-- begin Reading passage --

= Jean Goss =

Jean Goss (November 20, 1912, in Caluire in France – April 3, 1991, in Paris) was a French nonviolent activist.

== Youth and conversion ==
The son of an opera baritone who lost his voice during the First World War, Jean Goss was forced to work beginning at the age of 12 in Paris, before being hired by a French railway Company in 1937. At 15, he joined a trade union.

Mobilized in 1939, he participated in the Second World War. In June 1940, the night before his surrender to the German Army in Lille, he lived what he called an overwhelming experience of God's love for him and for the whole of humanity. It would be the beginning of a lifelong commitment. As a war prisoner in German camps until 1945, he was sentenced to death but saved by a German officer who was moved by his testimony.

== Career ==
At the end of the war, he was looking for clergymen in the Roman Catholic Church convinced of the absolute respect of Human life. In 1950, he forced the entrance of the Holy Office in Rome to meet Cardinal Alfredo Ottaviani. In 1948, he met the International Fellowship of Reconciliation in France and sent back to the French Ministry his military papers and his war medals in support of the conscientious objectors. Living in Arcueil, a city of Paris' suburb, he was active in social movements for housing and also in the railway trade unions. He was one of the leader of the 1953 strikes.

He participated in several peace meetings in East Europe (Budapest 1953, Warsaw 1956, Moscow 1957, Prague 1958).

In 1958, he married Hildegard Mayr. They have got two children, Etienne and Myriam. His life with Hildegard was committed to promote Christian active nonviolence. They were in Rome during the Council Vatican II lobbying for the recognition of the conscientious objection by the Roman Catholic Church. In the 1960s and 1970s, they lived for sometime in Brazil (1964–1965) and in Mexico (1970–1971). They co-organized two continental conferences on non-violence (Montevideo 1966, Medellín 1974), from which was born the SERPAJ (Servizio Paz y Justizia). Its first coordinator was Adolfo Pérez Esquivel, who received the Nobel Peace Prize in 1980. They worked at that time with Don Hélder Câmara, Mgr Leonidas Proaño, Dom Antonio Fragoso, Fredy Kunz.

-- end Reading passage --
-- begin Data extract --

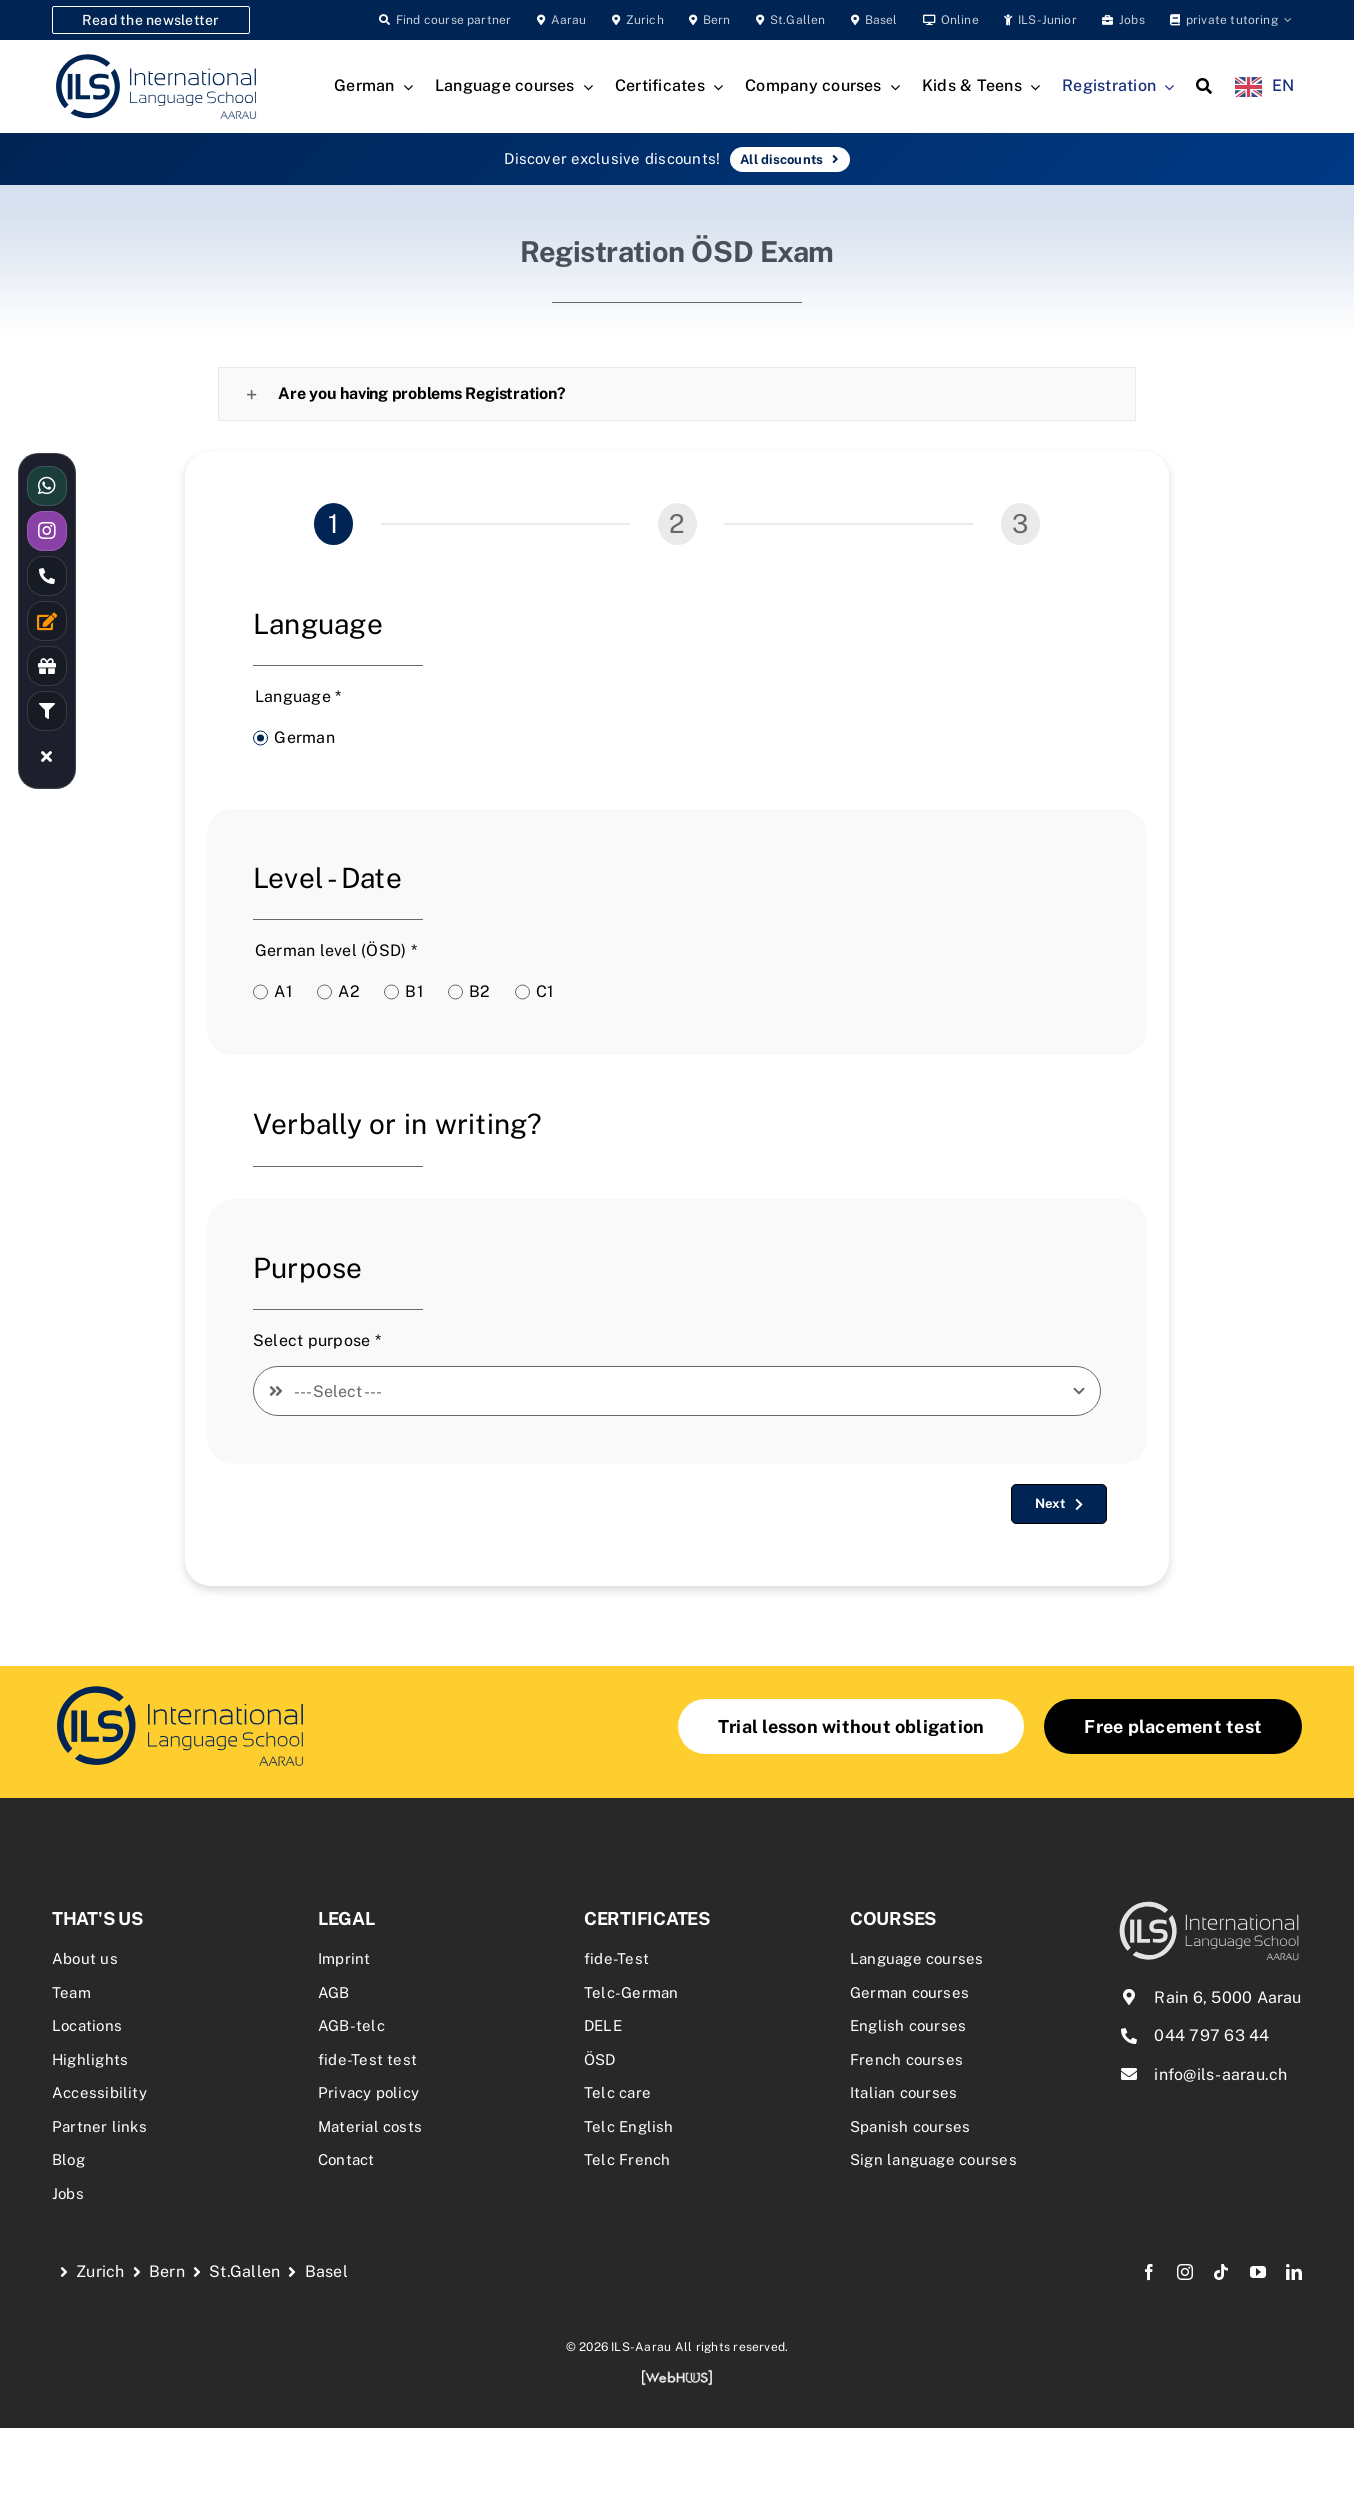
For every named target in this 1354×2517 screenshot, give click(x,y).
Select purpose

-- end Data extract --

**Short task 1**
Who was the first coordinator of SERPAJ, according to the Jean Goss biography?
**Short task 2**
Decide whether each statement agrees with the Jean Goss biography, giving yes or no and quoting the words of the biography that settle it.
(a) Jean Goss joined a trade union at the age of 15.
(b) He married Hildegard Mayr in 1948.
(c) He and Hildegard lived in Mexico from 1964 to 1965.

**Answer 1**
Adolfo Pérez Esquivel.

**Answer 2**
(a) Yes: "At 15, he joined a trade union."
(b) No: "In 1958, he married Hildegard Mayr."
(c) No: "they lived for sometime in Brazil (1964–1965) and in Mexico (1970–1971)."